Jineet Doshi [00:23:46]: Lot of different attacks have been invented by nefarious actors who could do things like prompt injection, where they could run malware into your systems via the prompt. They could have data leakage, where they could steal some of the data on which the LLM is trained on. Again, we want to make sure that our llms and our systems are not doing this before deploying to production, right? So some of the strategies which are commonly used are running special benchmarks. So there are special security based benchmarks that are out there that we could run against before deployment using LLM judges. Again, there are specialized judges for toxicity, hallucinations, things like that. And if you do have the budget, you can always do red teaming and moving beyond just llms. When we look at systems like rag, it's like an entire system with all these different components involved, right? So in this case, then it becomes very important to evaluate all the different components of the system. So like for rag, for example, we want to evaluate, is the retrieval system working correctly? Is the generation system working correctly? And then finally, as a whole, is the system working as expected? So the open source community has been pretty active in the space.

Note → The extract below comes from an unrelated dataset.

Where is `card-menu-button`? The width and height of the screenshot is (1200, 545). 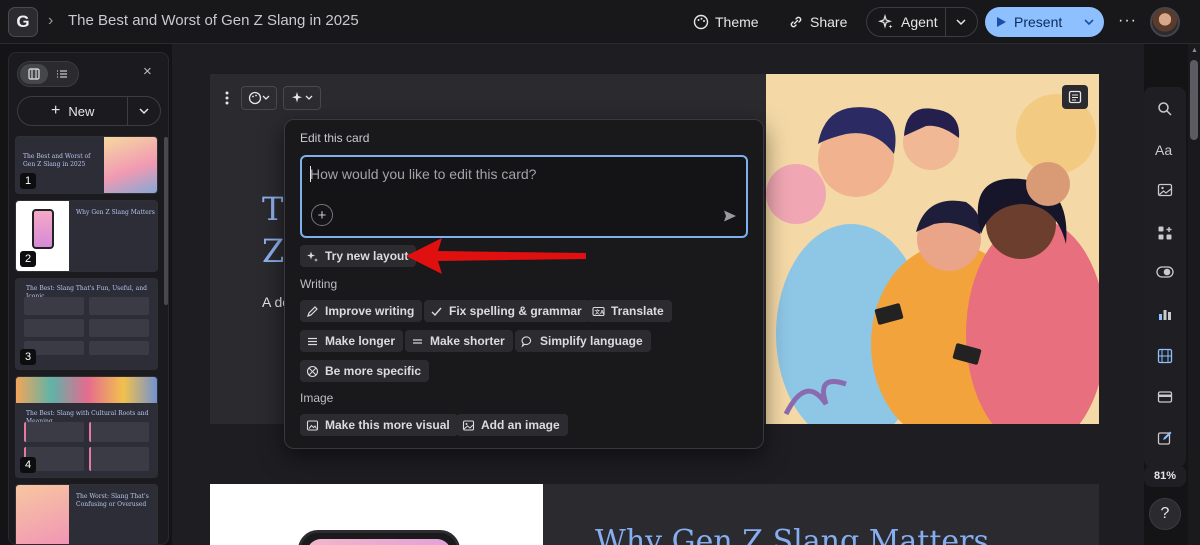
card-menu-button is located at coordinates (227, 98).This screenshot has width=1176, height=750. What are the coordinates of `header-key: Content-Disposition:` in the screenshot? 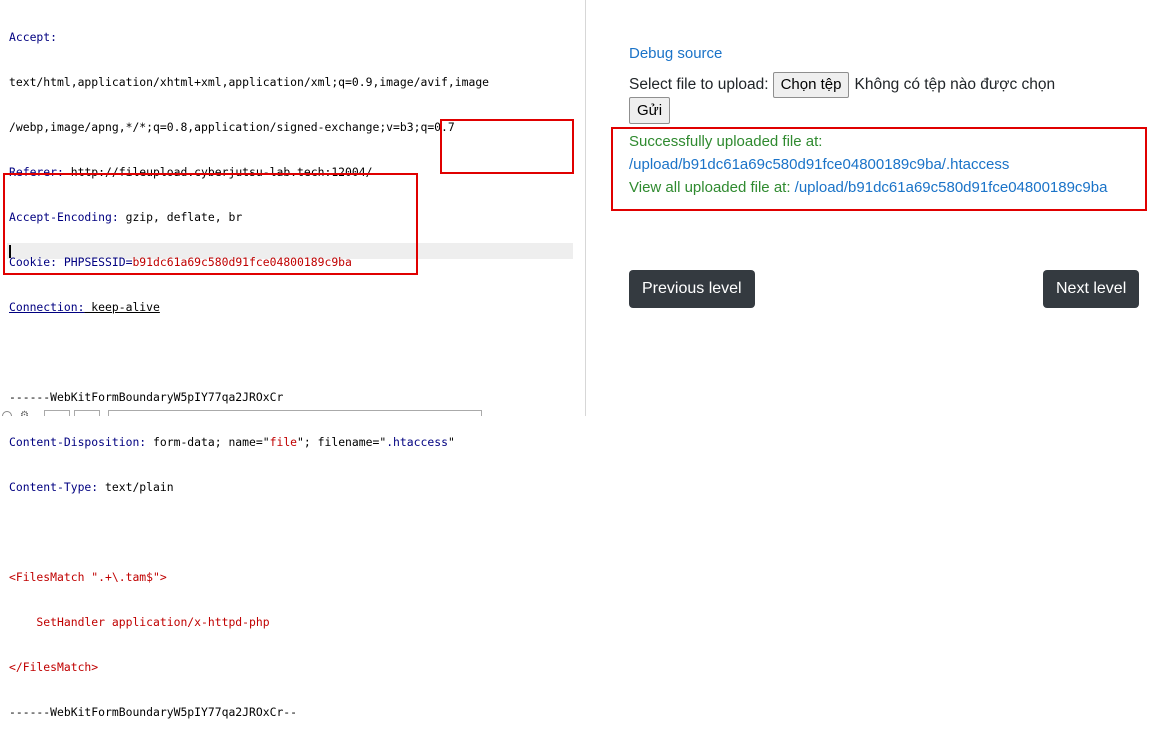 It's located at (78, 442). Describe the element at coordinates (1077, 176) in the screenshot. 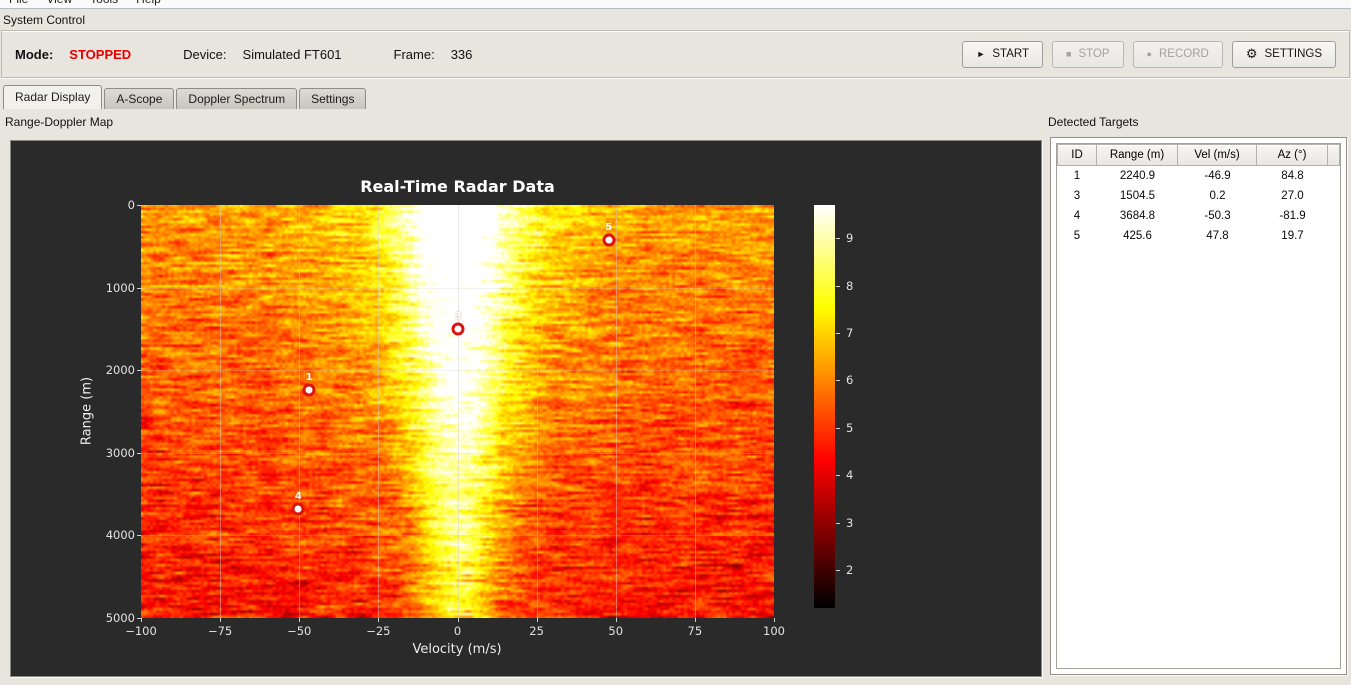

Jineet Doshi [00:25:10]: There's tons of tools that are available out there in the open source world. Again, this is just like some of them. Highly recommend to check some of these out. They're pretty cool. There's also a lot of work being done in the universities. Helm is an interesting initiative. At Stanford, it's being led by Professor Percy Liang. And essentially the idea is to think of evaluation holistically.
Jineet Doshi [00:25:37]: That's what the H in Helm stands for, is like holistic evaluation of language models. So a quick recap of what I just covered. First, we discussed the challenges of evaluating llms. Then we went into the different approaches of evaluating llms, traditional NLP techniques, human evaluators, and then finally using llms themselves as evaluators. And we spoke about the pros and cons of each approach. We also spoke about evaluation for safety and security, and evaluating the bigger, generative AI systems and the open source landscape as well. Yeah. Again, thank you very much for having me.
Jineet Doshi [00:26:20]: Habit break questions. I guess we probably don't have time, but afterwards I'd be happy to discuss this close.